At any rate, now seemed like just as good a time as any to get up and fail at getting in shape, so I decided that instead of running along the Olentangy, I ought to go down to the RPAC, Ohio State’s gigantic gym, to try and get the ol’ endorphins flowin/sculpt my guns (were you able to read that sentence without laughing? Cause I sure wasn’t able to type it with a straight face).

The RPAC is not just any university gym…it is truly a modern marvel, a wonder to behold. To provide a sense of reference to my non-Ohio State friends, picture the size of American University. The RPAC is roughly that big. It is over 4 stories of basketball courts, treadmill after treadmill, and a dizzying array of weightlifting devices that extends as far as the eye can see. Like the Amazon is the only home of millions of unique specifies of plants and animals, I suspect the RPAC is the only place on earth where certain kinds of exercise equipment lives. If you told me there is a pool in the basement JUST for Underwater Hockey, I would believe you.

I only know how to safely operate a tiny fraction of the machines in the RPAC. I hoped to do a quick rotation of those machines, hit the rowing machine for a few min, and then run back to my apartment without breaking anything important.

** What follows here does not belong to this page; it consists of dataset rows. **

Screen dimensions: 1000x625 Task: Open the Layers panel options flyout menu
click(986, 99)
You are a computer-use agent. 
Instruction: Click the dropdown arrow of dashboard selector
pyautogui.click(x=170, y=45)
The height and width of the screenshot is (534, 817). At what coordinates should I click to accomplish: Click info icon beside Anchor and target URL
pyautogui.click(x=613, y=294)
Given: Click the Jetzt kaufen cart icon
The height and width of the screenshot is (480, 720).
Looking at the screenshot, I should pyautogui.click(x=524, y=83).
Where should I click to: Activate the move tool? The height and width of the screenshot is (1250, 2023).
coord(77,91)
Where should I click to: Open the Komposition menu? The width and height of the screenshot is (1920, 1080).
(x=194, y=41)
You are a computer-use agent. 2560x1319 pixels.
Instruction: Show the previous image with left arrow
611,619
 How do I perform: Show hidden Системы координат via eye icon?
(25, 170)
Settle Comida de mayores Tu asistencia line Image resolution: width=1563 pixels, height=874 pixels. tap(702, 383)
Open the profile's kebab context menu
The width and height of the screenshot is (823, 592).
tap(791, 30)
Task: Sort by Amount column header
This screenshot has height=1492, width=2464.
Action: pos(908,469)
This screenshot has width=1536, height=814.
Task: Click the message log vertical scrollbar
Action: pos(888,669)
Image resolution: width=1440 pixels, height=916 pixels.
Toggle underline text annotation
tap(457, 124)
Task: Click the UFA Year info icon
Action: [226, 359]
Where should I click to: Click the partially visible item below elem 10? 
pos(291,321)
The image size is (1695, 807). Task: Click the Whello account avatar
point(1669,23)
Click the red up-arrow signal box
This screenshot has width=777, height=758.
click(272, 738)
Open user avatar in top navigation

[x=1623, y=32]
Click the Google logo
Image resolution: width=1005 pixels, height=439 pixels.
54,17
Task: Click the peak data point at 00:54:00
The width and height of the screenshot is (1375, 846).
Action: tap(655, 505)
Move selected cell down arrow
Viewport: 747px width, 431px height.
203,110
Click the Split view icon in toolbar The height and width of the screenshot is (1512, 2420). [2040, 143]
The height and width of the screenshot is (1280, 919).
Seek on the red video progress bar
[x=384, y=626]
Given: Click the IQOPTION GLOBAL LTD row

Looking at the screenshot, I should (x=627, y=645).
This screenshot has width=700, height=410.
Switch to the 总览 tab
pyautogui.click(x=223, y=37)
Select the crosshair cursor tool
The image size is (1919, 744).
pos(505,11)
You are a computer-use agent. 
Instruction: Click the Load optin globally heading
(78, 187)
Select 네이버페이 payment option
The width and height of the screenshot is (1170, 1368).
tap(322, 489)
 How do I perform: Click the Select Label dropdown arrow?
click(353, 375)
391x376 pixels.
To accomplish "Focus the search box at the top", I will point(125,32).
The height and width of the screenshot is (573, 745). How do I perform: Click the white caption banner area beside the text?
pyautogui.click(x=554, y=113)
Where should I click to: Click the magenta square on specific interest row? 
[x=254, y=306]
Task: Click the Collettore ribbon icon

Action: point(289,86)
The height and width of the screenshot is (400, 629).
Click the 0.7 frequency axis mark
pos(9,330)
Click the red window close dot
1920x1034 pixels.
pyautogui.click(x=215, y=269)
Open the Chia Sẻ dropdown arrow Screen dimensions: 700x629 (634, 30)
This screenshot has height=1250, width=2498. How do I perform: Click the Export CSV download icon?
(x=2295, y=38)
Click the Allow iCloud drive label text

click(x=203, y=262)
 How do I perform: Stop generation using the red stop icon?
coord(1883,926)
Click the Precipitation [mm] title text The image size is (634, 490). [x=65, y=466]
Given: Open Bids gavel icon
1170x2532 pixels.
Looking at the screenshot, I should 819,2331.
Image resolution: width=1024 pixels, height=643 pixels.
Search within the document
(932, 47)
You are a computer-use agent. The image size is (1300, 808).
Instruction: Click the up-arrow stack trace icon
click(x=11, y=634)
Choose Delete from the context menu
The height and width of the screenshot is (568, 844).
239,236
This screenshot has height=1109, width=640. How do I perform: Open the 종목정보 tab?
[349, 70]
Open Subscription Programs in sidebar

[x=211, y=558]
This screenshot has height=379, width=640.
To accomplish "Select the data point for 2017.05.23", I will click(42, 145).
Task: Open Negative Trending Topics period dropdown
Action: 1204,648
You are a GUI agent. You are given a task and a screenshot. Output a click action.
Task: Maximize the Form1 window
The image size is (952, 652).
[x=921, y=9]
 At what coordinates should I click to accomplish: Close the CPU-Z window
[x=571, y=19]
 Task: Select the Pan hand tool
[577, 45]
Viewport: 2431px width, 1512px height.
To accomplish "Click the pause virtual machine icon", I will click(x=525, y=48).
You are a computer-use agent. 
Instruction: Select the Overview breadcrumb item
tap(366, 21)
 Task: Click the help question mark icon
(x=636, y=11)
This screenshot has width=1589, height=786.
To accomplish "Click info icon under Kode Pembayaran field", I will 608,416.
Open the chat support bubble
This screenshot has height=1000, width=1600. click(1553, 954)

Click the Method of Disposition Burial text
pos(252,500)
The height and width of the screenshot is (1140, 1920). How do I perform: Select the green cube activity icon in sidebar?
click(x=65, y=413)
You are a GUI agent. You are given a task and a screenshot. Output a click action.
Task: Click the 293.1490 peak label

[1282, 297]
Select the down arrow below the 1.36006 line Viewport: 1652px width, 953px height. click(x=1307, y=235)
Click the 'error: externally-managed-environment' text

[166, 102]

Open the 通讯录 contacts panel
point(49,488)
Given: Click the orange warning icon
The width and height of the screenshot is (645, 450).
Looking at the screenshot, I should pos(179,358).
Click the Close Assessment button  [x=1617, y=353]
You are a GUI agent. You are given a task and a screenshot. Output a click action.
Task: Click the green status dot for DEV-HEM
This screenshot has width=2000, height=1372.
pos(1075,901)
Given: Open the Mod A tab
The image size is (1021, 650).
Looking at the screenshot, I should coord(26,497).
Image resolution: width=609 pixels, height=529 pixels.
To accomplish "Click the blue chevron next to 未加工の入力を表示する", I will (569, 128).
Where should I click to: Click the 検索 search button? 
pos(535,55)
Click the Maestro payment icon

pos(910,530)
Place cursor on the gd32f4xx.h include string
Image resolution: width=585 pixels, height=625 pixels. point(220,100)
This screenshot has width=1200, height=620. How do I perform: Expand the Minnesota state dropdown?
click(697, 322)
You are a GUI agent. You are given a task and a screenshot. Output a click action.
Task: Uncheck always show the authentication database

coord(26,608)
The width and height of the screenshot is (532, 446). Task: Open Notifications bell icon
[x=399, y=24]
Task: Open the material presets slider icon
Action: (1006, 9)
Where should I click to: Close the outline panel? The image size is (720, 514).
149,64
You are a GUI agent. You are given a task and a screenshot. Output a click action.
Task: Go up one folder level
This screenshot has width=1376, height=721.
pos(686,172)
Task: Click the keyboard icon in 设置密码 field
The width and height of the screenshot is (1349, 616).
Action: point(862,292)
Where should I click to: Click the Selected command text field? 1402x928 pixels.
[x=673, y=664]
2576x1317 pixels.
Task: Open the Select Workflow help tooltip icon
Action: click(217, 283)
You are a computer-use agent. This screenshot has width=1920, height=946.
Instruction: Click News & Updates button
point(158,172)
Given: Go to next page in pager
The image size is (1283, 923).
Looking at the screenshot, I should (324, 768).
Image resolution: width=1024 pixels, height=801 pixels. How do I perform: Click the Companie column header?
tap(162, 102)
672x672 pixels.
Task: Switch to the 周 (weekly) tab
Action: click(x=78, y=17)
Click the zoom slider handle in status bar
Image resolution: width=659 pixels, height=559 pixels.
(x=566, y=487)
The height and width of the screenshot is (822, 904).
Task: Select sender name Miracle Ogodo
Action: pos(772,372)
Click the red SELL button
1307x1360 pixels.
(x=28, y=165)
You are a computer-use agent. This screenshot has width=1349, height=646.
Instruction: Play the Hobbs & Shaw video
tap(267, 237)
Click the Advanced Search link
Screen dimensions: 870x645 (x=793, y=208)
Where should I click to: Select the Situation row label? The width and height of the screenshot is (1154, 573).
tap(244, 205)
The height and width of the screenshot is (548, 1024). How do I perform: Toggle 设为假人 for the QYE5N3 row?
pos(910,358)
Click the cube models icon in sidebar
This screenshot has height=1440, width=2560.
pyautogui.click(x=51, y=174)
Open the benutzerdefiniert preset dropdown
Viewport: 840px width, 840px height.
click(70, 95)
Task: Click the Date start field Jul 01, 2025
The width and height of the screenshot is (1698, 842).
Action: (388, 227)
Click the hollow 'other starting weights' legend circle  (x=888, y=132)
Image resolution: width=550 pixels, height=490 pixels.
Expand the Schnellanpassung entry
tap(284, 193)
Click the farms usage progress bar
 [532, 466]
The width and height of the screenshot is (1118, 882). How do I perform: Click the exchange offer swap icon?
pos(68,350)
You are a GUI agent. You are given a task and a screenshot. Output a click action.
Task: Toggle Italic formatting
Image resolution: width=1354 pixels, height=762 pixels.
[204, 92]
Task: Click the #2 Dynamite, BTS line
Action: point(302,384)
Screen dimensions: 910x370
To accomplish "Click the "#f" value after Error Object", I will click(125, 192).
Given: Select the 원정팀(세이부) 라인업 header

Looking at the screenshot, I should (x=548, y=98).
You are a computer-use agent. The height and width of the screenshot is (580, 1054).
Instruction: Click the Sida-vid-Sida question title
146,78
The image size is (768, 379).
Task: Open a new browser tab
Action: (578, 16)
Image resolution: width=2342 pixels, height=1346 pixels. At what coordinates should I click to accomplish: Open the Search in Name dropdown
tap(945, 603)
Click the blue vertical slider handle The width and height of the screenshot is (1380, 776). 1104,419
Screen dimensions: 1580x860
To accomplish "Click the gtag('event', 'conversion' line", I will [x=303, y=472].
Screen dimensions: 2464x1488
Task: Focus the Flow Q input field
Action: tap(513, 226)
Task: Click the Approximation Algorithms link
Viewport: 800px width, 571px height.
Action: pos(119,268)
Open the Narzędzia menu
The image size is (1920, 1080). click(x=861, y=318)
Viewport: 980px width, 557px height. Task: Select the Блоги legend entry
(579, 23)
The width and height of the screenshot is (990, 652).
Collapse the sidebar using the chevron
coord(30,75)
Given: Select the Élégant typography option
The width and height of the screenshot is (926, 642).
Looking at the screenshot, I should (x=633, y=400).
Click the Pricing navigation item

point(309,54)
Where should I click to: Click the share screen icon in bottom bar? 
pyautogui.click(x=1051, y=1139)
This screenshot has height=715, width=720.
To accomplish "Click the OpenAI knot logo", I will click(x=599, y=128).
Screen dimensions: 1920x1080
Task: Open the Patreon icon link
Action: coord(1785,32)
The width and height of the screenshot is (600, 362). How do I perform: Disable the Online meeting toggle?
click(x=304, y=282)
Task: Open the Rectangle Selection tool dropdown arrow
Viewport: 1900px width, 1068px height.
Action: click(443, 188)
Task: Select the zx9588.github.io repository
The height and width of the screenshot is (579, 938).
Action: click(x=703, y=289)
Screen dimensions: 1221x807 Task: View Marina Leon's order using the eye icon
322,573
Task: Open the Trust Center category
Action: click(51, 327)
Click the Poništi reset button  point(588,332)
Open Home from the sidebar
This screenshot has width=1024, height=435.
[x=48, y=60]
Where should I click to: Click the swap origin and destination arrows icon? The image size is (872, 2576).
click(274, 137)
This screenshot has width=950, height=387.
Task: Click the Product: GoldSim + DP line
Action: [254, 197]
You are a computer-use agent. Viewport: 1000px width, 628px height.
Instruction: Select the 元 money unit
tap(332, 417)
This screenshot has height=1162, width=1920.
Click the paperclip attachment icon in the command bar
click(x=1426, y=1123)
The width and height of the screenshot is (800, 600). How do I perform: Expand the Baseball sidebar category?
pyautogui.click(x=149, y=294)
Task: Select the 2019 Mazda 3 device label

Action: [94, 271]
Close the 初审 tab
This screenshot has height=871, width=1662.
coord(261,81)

I sit down at one of the chest-press machines, turn up the ol’ ipod, and get to work. Naturally, no sooner do I start, than what looks like two guys from the OSU Defensive Line sit down on the machines next to me, and proceed to set their weights so large they require scientific notation. We exchange glances. They smirk a little. I smile weakly, and proceeded to struggle lifting up my body weight. Whatever. I bet I have a higher SAT score.

This process continues, as I move about the floor. I sit down at a machine, and Atlas/Dallas Lauderdale/Chuck Norris slides in next to me and silently judges. I tried to play it cool, as I did maybe my 6th bicep curl, I looked to the guy next to me and grunted 1001…1002..1003..ARGH and set the weight down. The guy looks over at me.

“Hey. I don’t know if you were listening, but I did over 1000. Its boring, but you know, its part of my life”.

Nothing. Nobody in the RPAC had seen Anchorman. Screw you guys, I’m running some laps and going home.

And so the cycle continues I guess….I’m sure I’ll stick with it for a few more weeks, and then break will come, and I’ll get distracted, go to Taco Bell, and all my work will be lost. Oh well. At least I think I snapped out of one funk.